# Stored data
- Opening Delimiter -

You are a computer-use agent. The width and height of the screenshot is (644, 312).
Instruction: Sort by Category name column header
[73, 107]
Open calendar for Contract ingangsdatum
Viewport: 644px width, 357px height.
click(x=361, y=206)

- Closing Delimiter -

# The problem
Give back the entries exactly. Omit none of them.

# Answer section
You are a computer-use agent. The width and height of the screenshot is (644, 312).
Instruction: Sort by Category name column header
[73, 107]
Open calendar for Contract ingangsdatum
Viewport: 644px width, 357px height.
click(x=361, y=206)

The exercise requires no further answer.